Table 1. Physical properties of carbon monoxide^a

2.2.1 Introduction

Because of the low levels of carbon monoxide in ambient air, methods for its measurement require skilled personnel and sophisticated analytical equipment. The principles of the methodology have been described by Smith & Nelson (1973). A sample introduction system is used, consisting of a sampling probe, an intake manifold, tubing and air movers. This system is needed to collect the air sample from the atmosphere and to transport it to the analyser without altering the original concentration. It may also be used to introduce known gas concentrations to periodically check the reliability of the analyser output. Construction materials for the sampling probe, intake manifold and tubing should be tested to demonstrate that the test atmosphere composition or concentration is not altered significantly. The sample introduction system should be constructed so that it presents no pressure drop to the analyser. At low flow and low concentrations, such operation may require validation.
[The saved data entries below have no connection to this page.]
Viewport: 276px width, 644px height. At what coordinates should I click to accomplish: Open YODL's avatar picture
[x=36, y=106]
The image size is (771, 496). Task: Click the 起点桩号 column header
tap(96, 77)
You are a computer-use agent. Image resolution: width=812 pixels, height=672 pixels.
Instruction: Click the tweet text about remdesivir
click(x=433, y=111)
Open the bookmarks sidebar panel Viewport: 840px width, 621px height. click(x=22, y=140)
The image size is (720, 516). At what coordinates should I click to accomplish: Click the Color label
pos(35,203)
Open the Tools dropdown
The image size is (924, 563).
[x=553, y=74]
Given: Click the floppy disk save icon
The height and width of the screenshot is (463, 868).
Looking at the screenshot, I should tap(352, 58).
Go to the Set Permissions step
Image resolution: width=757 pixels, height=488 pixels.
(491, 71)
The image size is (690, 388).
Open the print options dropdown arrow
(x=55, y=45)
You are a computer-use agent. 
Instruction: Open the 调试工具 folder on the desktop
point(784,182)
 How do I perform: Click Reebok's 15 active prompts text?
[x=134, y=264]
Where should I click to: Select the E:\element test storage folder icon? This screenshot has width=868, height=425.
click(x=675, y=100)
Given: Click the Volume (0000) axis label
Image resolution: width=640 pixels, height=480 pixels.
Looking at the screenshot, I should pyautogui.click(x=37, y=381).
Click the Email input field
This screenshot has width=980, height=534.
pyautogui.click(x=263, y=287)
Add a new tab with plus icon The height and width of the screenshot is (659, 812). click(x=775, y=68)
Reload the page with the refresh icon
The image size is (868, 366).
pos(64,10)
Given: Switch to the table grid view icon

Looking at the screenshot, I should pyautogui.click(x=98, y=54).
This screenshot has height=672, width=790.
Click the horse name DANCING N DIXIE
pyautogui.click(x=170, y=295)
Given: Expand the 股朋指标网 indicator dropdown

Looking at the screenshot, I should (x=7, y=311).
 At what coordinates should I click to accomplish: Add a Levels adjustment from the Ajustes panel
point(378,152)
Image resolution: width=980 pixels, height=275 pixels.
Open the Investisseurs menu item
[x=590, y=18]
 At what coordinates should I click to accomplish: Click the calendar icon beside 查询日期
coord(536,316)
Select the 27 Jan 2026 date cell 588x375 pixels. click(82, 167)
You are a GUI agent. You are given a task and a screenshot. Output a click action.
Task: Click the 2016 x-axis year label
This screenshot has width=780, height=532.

The analyser system consists of the analyser itself and any sample preconditioning components that may be necessary. Sample preconditioning might require a moisture control system to help minimize the false-positive response of the analyser (e.g., the non-dispersive infrared [NDIR] analyser) to water vapour and a particulate filter to help protect the analyser from clogging and possible chemical interference due to particulate buildup in the sample lines or analyser inlet. The sample preconditioning system may also include a flow metering and flow control device to control the sampling rate to the analyser.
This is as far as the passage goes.